◆ **What is required**: Your task is to repeat the entries underneath exactly, minus the pictures.
--- Data for the task ---
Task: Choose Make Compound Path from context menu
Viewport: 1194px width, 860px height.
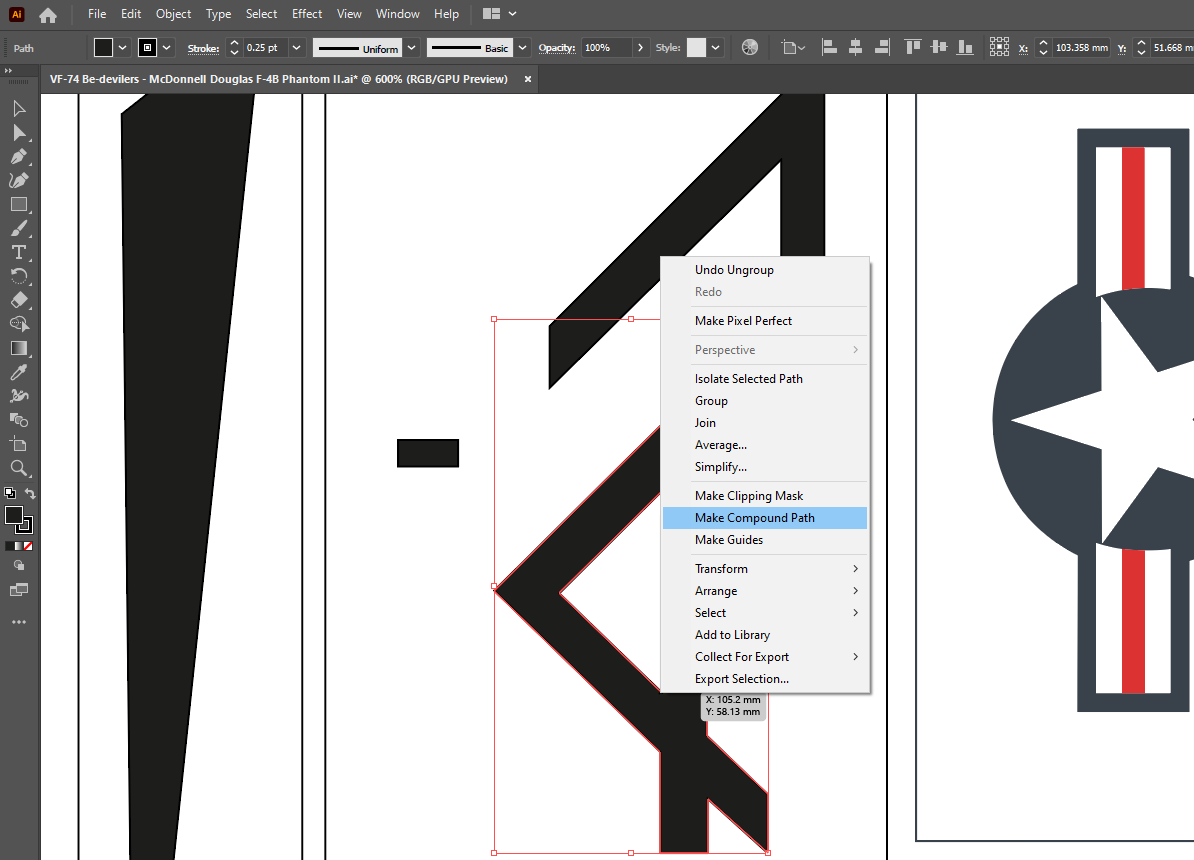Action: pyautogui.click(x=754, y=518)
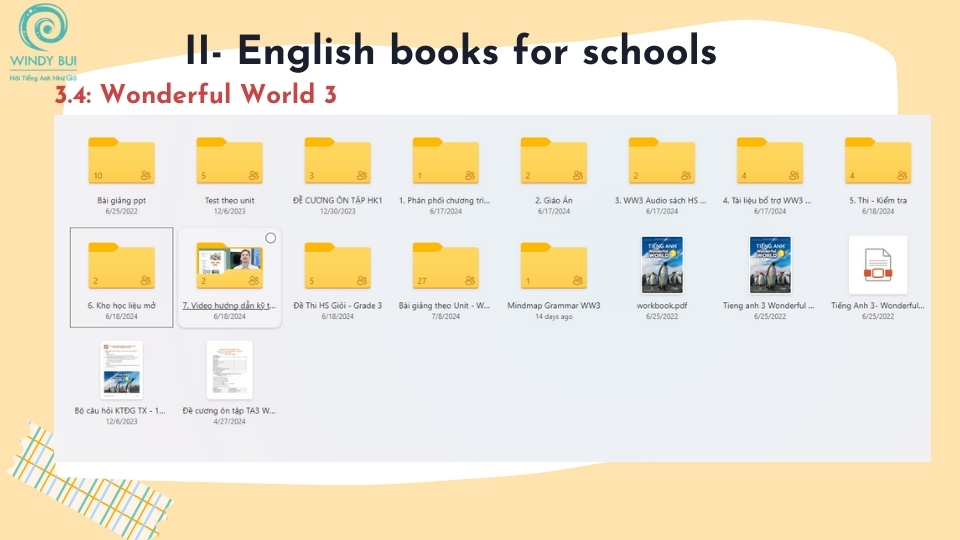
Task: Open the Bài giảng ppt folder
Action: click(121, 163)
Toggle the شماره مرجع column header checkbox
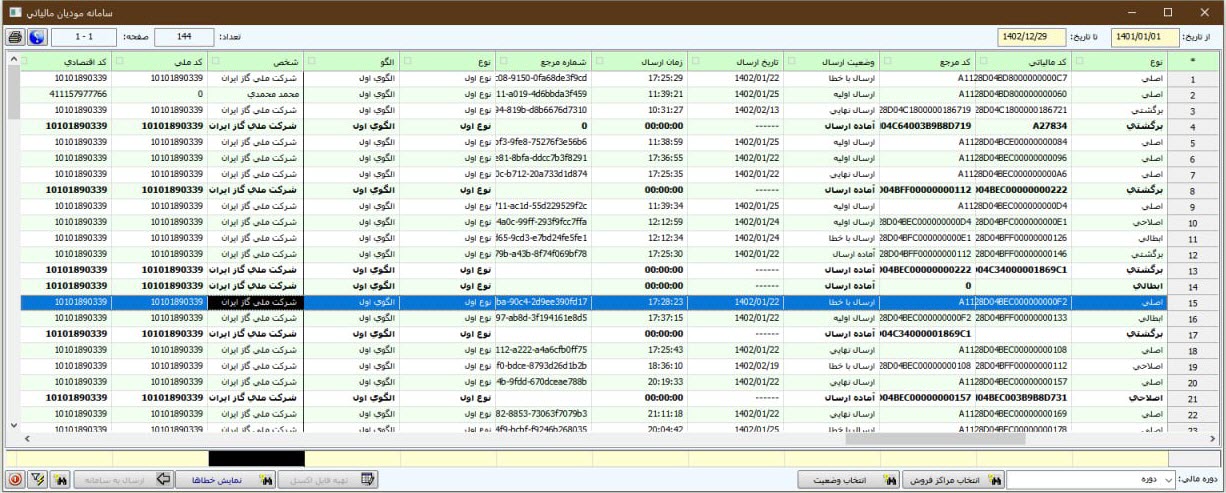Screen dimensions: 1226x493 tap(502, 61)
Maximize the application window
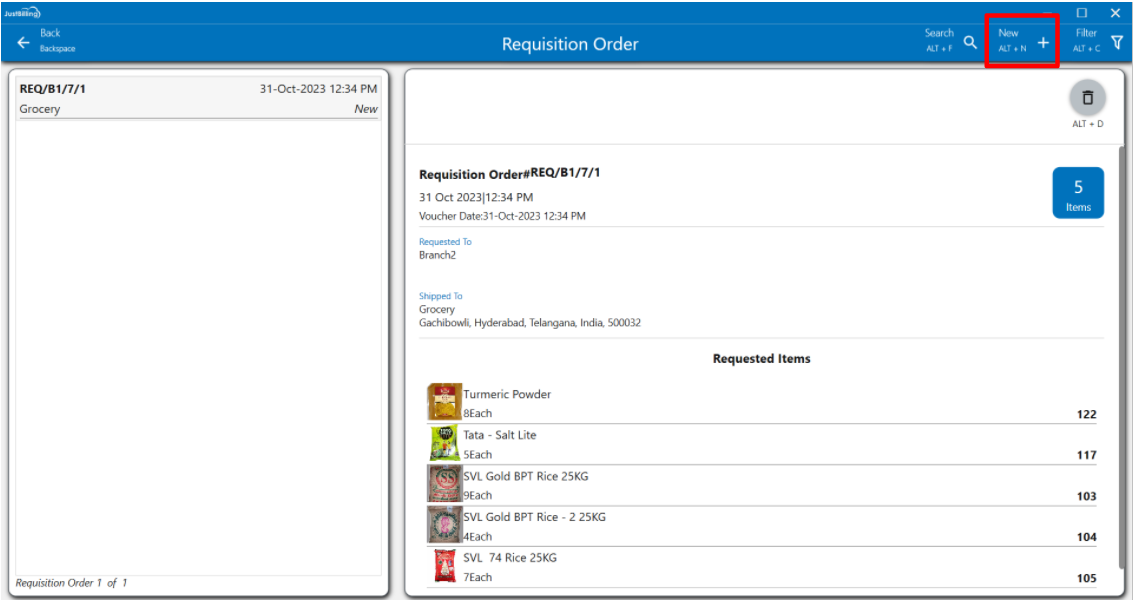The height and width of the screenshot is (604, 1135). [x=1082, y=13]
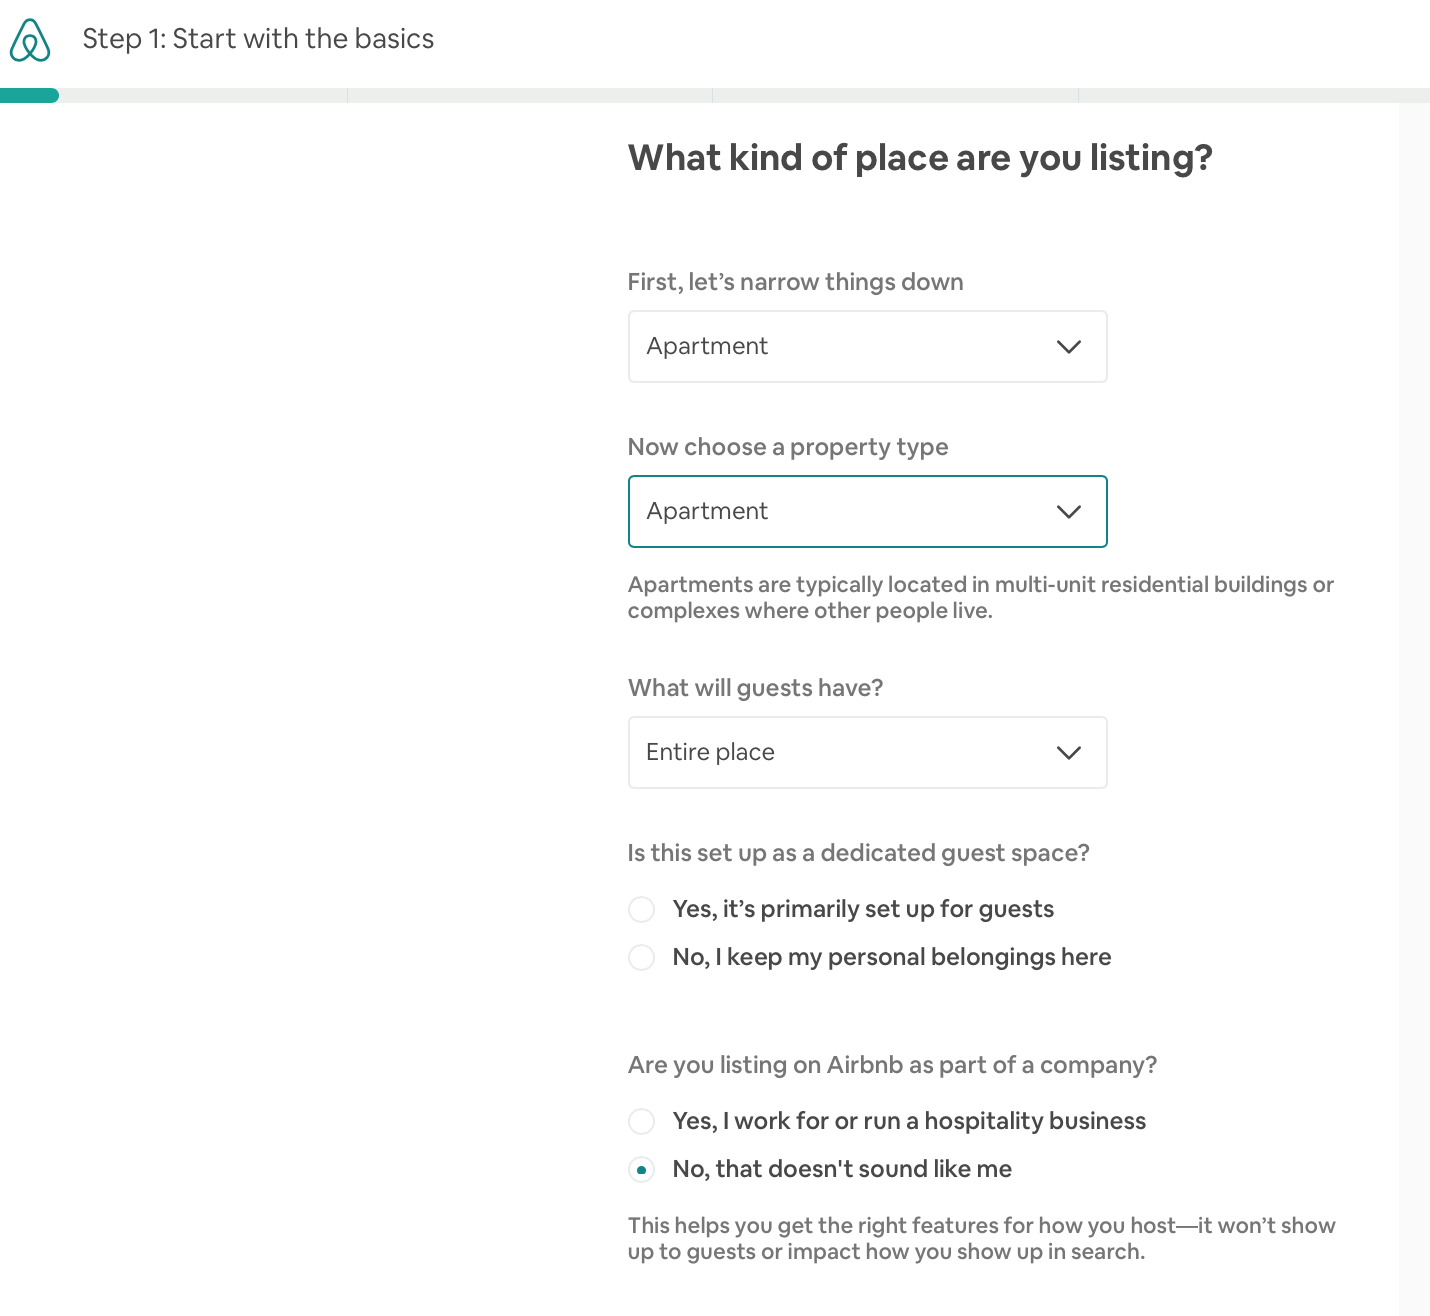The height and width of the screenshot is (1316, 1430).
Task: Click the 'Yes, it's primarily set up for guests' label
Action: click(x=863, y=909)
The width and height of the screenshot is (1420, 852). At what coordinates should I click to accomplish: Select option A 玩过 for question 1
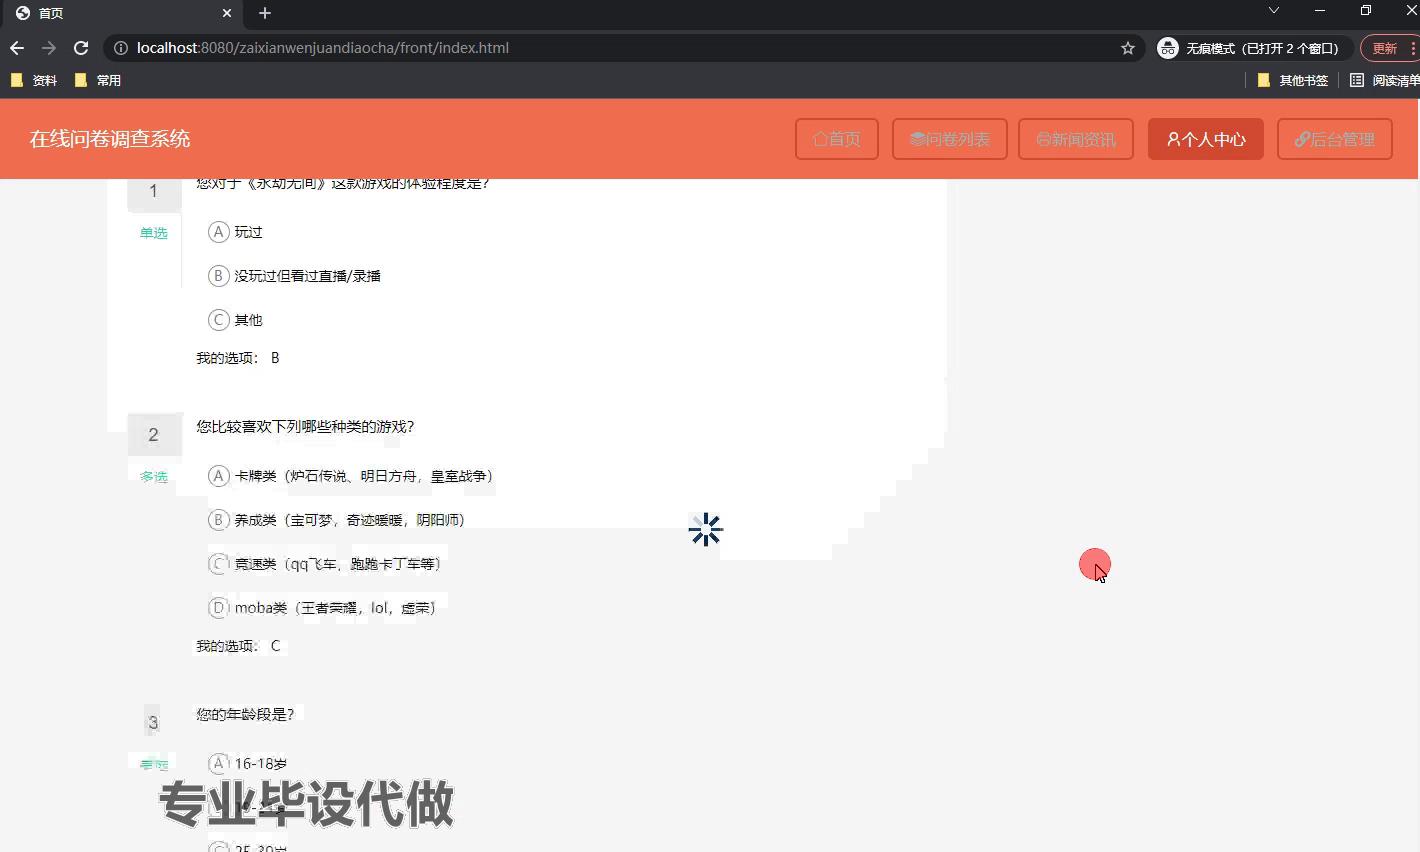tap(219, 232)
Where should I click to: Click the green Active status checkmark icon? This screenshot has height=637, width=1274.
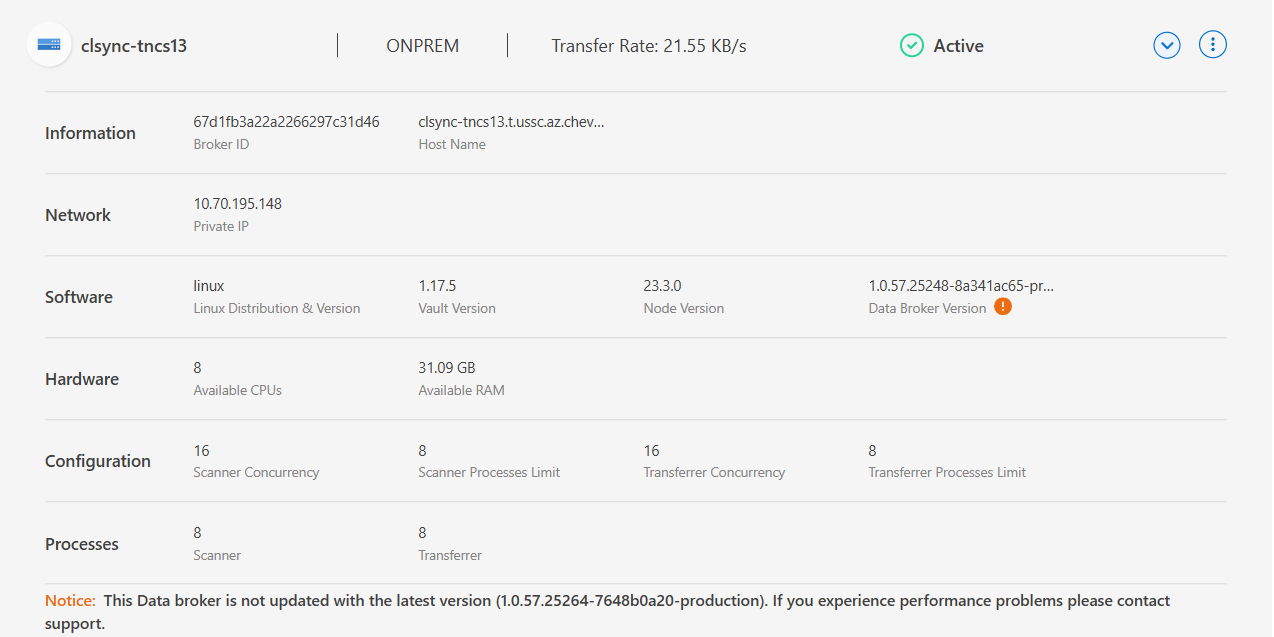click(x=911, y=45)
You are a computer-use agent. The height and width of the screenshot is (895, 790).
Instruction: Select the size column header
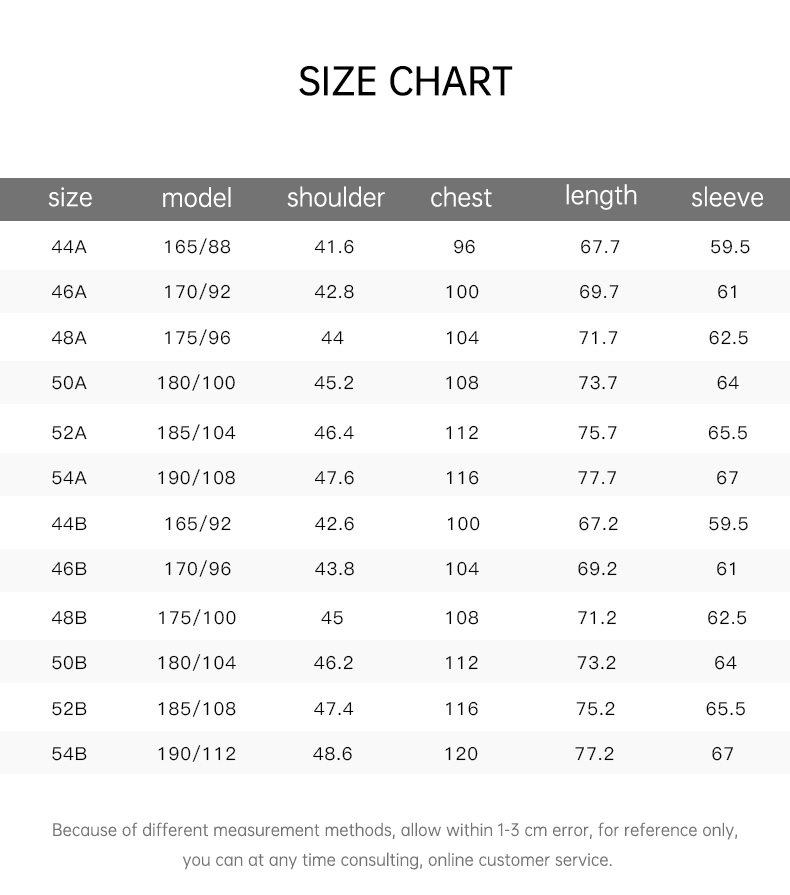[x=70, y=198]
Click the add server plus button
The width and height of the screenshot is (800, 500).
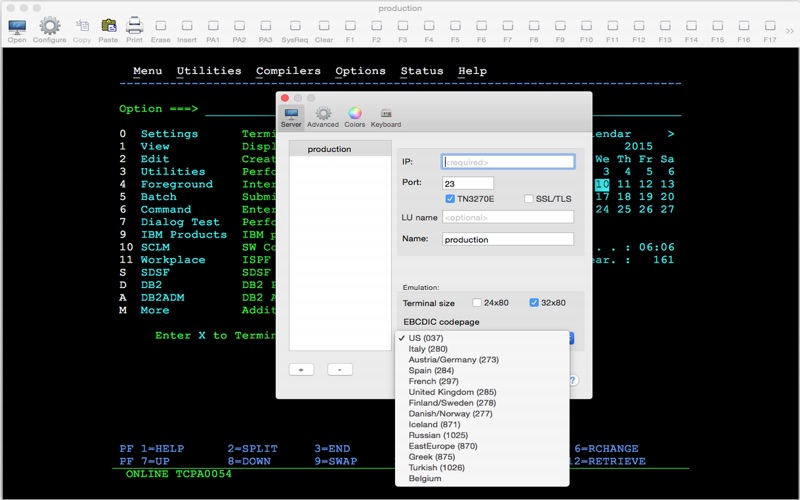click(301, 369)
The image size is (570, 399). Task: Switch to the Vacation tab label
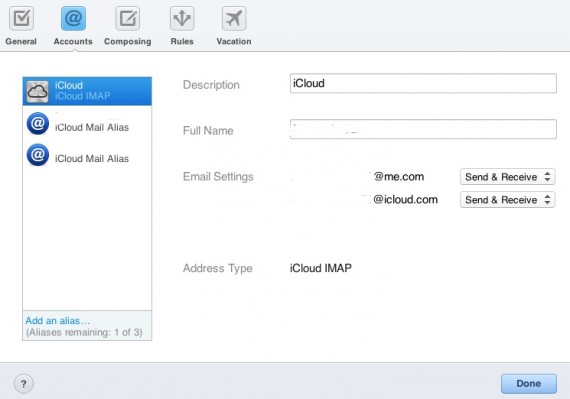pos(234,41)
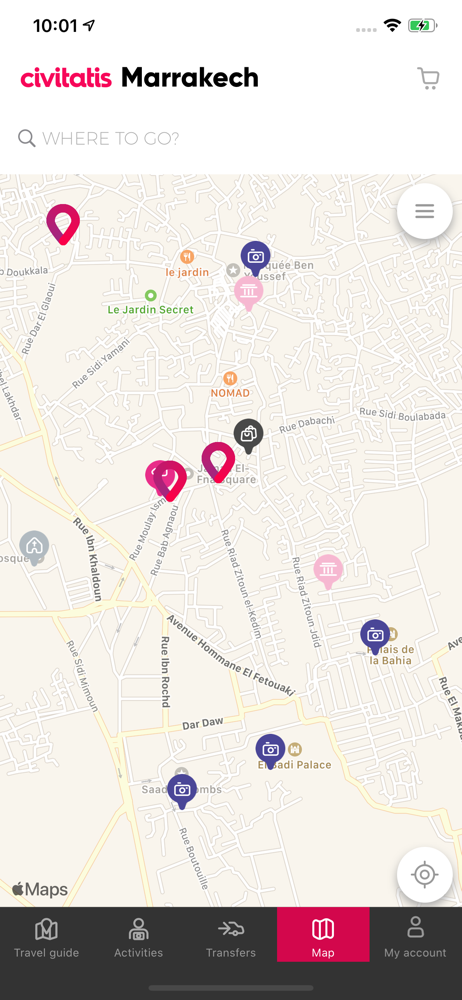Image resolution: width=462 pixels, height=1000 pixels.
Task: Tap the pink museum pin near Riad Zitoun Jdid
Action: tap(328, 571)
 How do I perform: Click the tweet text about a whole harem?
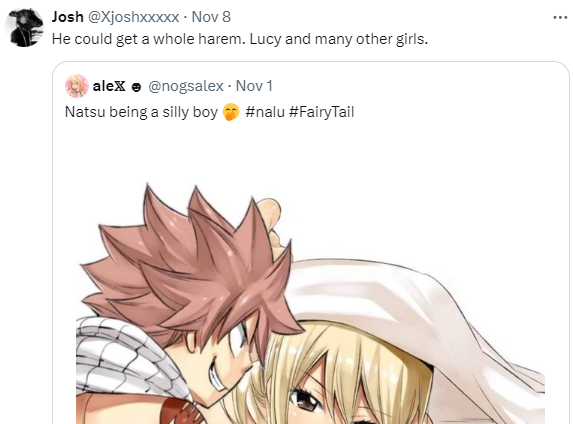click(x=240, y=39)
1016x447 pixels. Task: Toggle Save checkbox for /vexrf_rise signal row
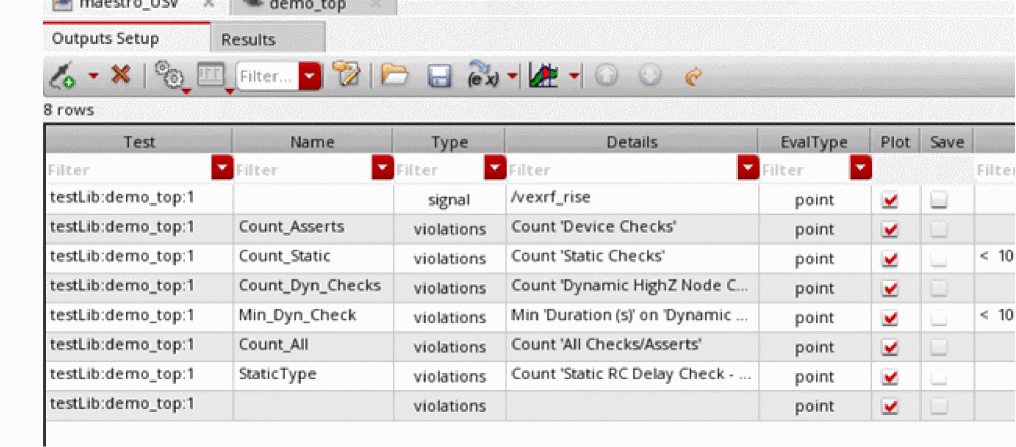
---
◆ **Your solution**:
Task: Choose Make Compound Path from context menu
Viewport: 1194px width, 860px height.
Action: pyautogui.click(x=754, y=518)
Task: Open the Bài giảng ppt folder
Action: click(121, 163)
Toggle the شماره مرجع column header checkbox
Screen dimensions: 1226x493 tap(502, 61)
Maximize the application window
The height and width of the screenshot is (604, 1135). [x=1082, y=13]
The height and width of the screenshot is (1316, 1430).
Task: Click the 'Yes, it's primarily set up for guests' label
Action: click(x=863, y=909)
The width and height of the screenshot is (1420, 852). At what coordinates should I click to accomplish: Select option A 玩过 for question 1
tap(219, 232)
Where should I click to: Click the green Active status checkmark icon? This screenshot has height=637, width=1274.
click(x=911, y=45)
You are a computer-use agent. The height and width of the screenshot is (895, 790).
Instruction: Select the size column header
[x=70, y=198]
Click the add server plus button
The width and height of the screenshot is (800, 500).
click(301, 369)
The image size is (570, 399). Task: Switch to the Vacation tab label
pos(234,41)
Image resolution: width=462 pixels, height=1000 pixels.
Task: Tap the pink museum pin near Riad Zitoun Jdid
Action: tap(328, 571)
 How do I perform: Click the tweet text about a whole harem?
click(x=240, y=39)
1016x447 pixels. Task: Toggle Save checkbox for /vexrf_rise signal row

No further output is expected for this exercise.